• **TASK STATEMENT**:
The reply should hold only the lines below beginning at the one with "送る (343, 1863)" and ending at the one with "Retour à la liste (87, 1541)", copied exactly, with every picture left out.

• **RECORDS SHOWN**:

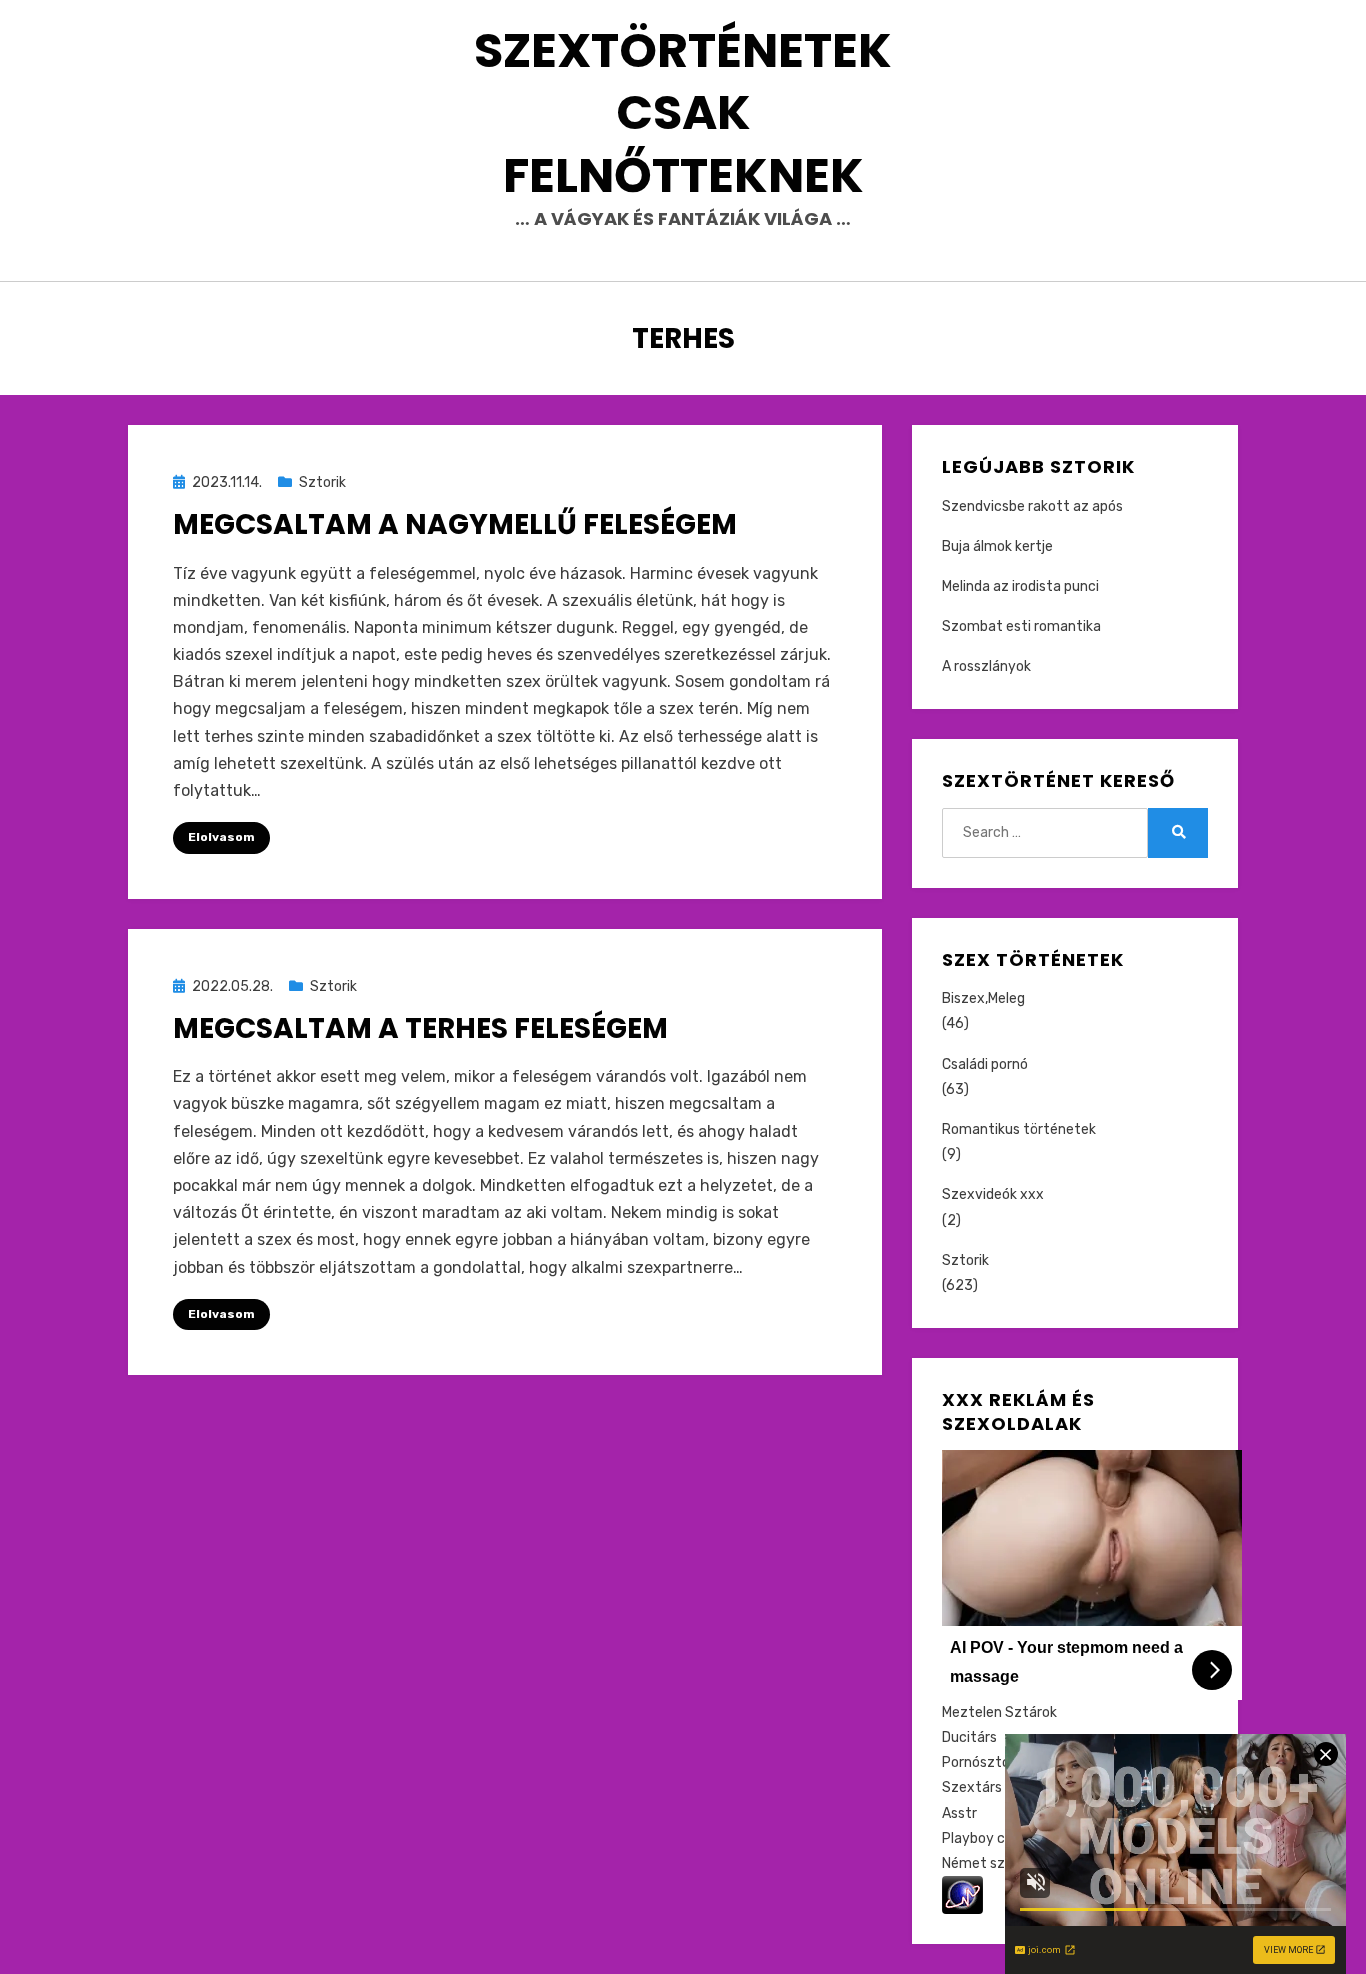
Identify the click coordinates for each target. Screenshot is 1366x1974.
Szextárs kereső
...
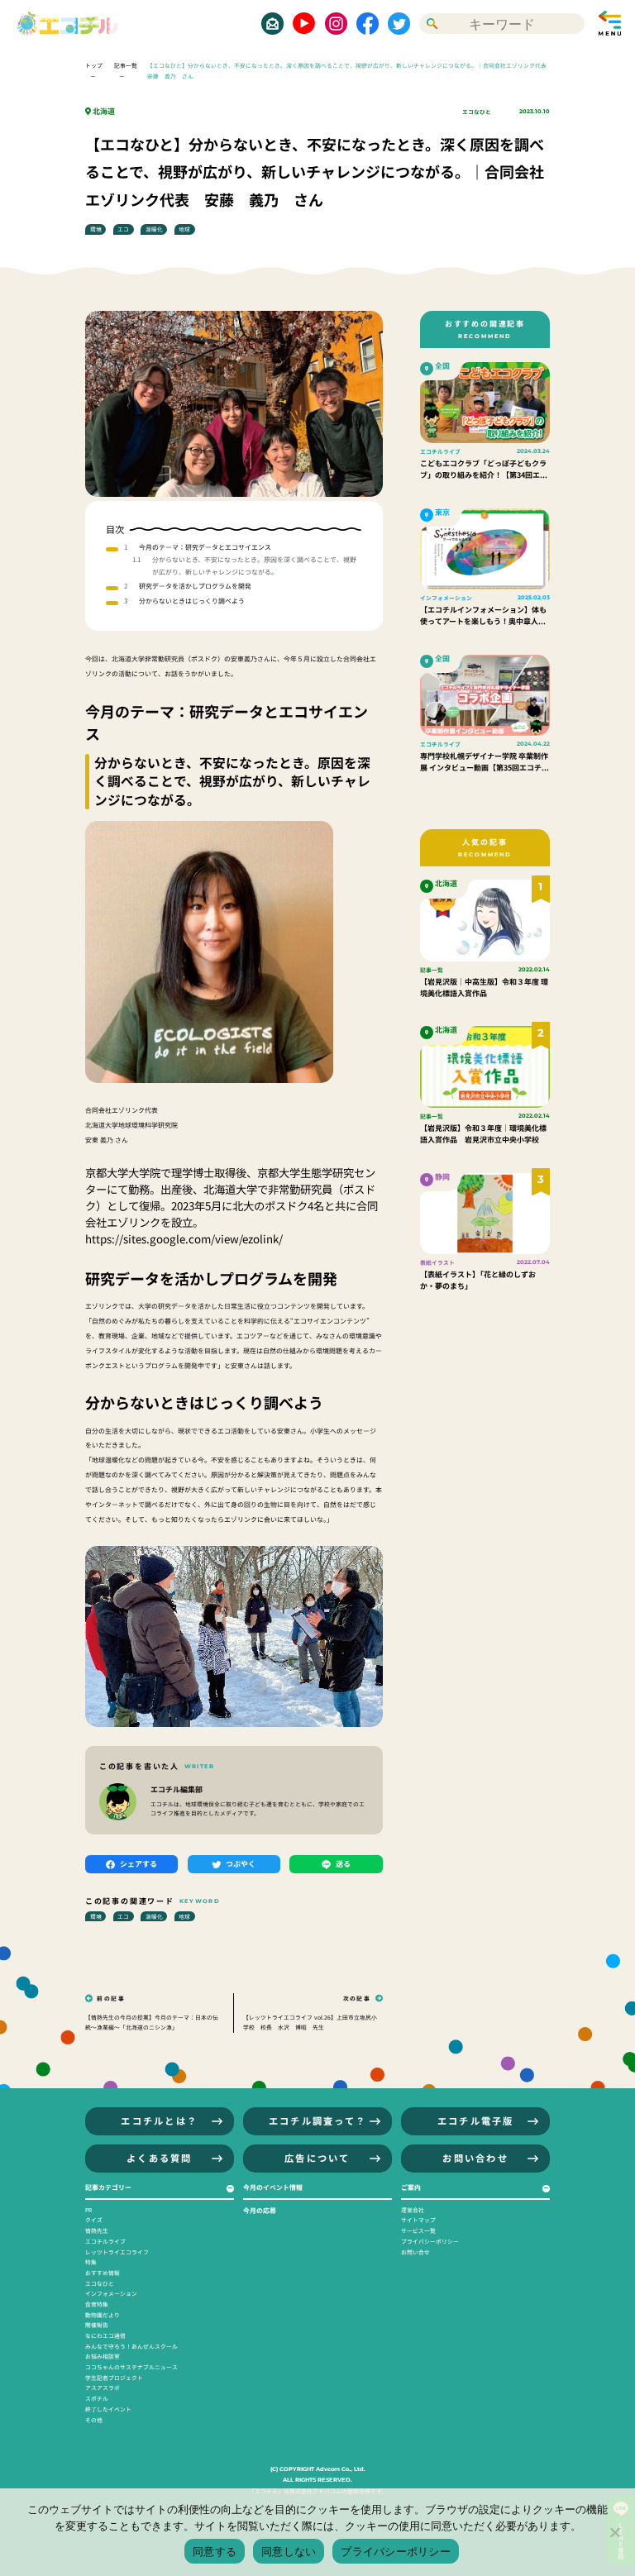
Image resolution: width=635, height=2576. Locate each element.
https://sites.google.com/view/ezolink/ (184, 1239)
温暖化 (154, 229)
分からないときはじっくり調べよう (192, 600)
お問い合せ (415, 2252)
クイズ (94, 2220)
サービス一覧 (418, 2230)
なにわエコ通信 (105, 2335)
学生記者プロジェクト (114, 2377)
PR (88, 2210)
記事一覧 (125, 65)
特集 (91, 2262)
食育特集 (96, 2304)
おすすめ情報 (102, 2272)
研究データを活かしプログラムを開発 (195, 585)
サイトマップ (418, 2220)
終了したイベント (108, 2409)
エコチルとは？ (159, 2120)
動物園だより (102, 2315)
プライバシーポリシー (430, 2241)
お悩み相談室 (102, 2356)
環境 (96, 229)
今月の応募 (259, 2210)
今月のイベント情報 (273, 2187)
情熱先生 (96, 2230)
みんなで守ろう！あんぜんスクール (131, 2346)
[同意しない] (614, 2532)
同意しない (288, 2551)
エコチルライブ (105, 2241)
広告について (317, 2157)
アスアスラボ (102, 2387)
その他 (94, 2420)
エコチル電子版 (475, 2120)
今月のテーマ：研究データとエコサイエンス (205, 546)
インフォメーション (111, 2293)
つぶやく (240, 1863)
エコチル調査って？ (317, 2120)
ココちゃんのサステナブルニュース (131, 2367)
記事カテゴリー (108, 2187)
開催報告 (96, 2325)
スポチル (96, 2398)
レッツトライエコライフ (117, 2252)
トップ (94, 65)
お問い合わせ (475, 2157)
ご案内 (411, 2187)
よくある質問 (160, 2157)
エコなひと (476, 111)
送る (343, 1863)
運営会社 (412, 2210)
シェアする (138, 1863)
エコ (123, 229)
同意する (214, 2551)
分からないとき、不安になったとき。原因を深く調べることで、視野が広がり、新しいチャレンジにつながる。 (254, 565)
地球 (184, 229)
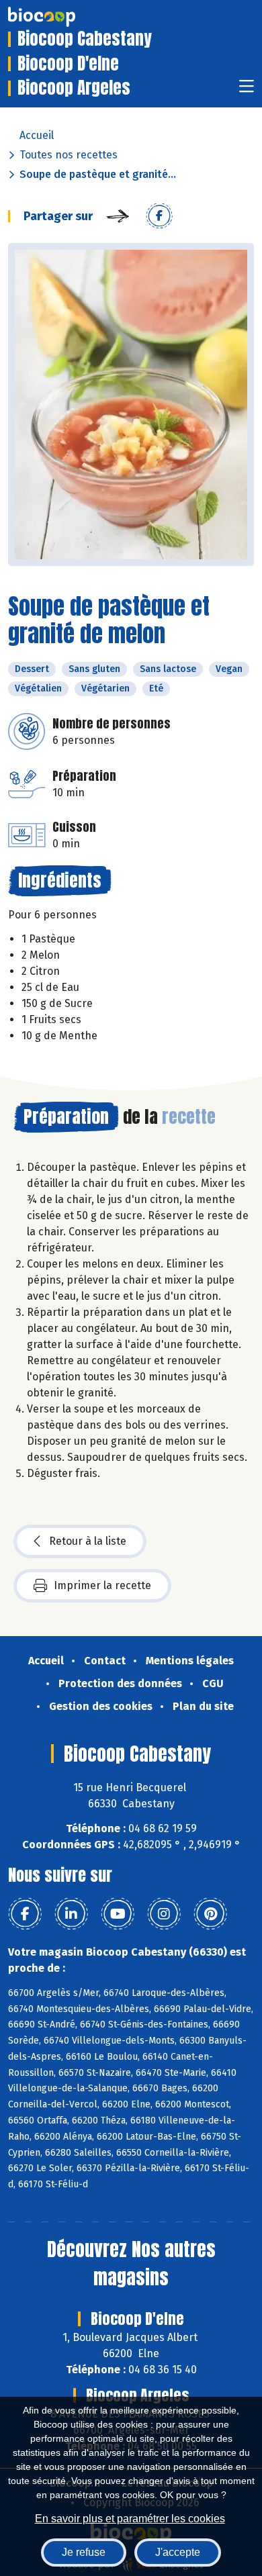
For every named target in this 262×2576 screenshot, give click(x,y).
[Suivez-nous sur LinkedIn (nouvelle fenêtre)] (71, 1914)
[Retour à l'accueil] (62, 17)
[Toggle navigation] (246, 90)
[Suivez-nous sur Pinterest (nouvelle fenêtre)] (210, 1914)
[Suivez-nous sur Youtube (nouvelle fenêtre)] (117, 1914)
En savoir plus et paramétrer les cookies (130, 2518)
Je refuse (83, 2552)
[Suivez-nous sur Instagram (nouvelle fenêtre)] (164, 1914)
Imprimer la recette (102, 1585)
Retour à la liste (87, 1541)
...
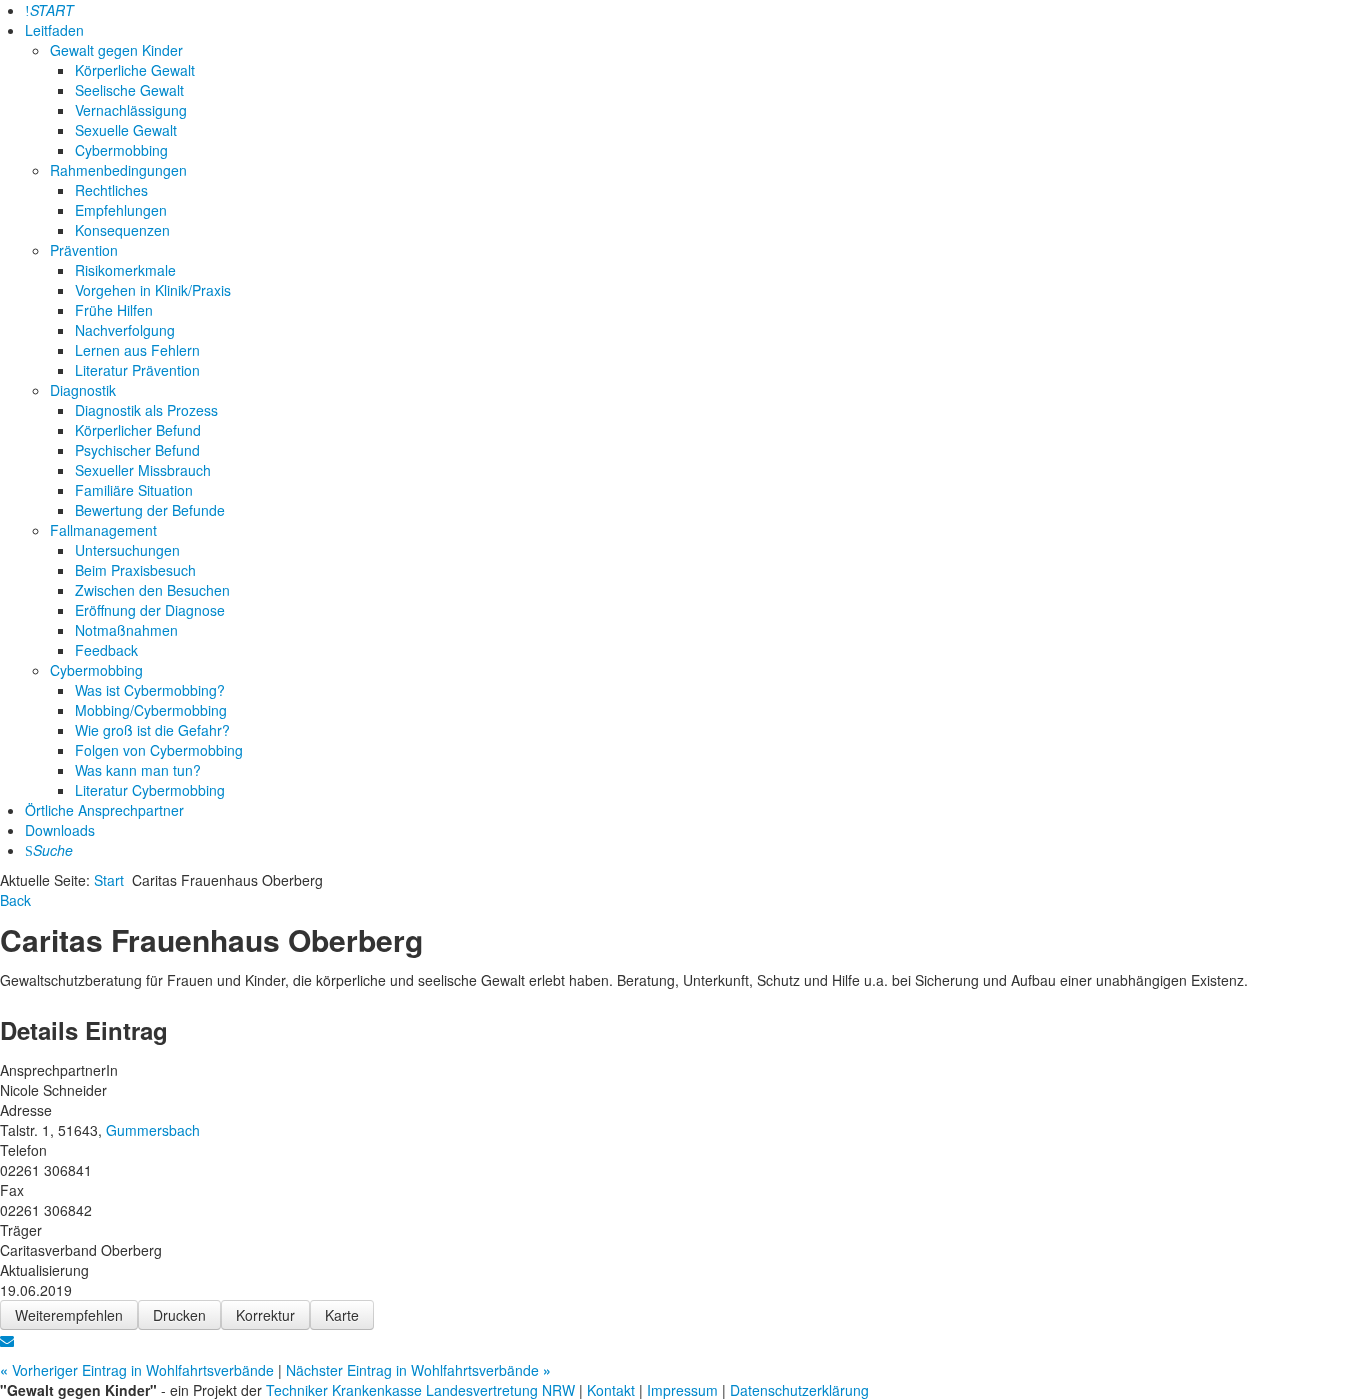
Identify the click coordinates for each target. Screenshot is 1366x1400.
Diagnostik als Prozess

• **PROBLEM SOLUTION**:
送る (343, 1863)
運営会社 (412, 2210)
シェアする (138, 1863)
エコ (123, 229)
同意する (214, 2551)
分からないとき、不安になったとき。原因を深く調べることで、視野が広がり、新しいチャレンジにつながる。 (254, 565)
地球 (184, 229)
For every named target in this 262×2576 screenshot, give click(x,y).
[Suivez-nous sur LinkedIn (nouvelle fenêtre)] (71, 1914)
[Retour à l'accueil] (62, 17)
[Toggle navigation] (246, 90)
[Suivez-nous sur Pinterest (nouvelle fenêtre)] (210, 1914)
[Suivez-nous sur Youtube (nouvelle fenêtre)] (117, 1914)
En savoir plus et paramétrer les cookies (130, 2518)
Je refuse (83, 2552)
[Suivez-nous sur Instagram (nouvelle fenêtre)] (164, 1914)
Imprimer la recette (102, 1585)
Retour à la liste (87, 1541)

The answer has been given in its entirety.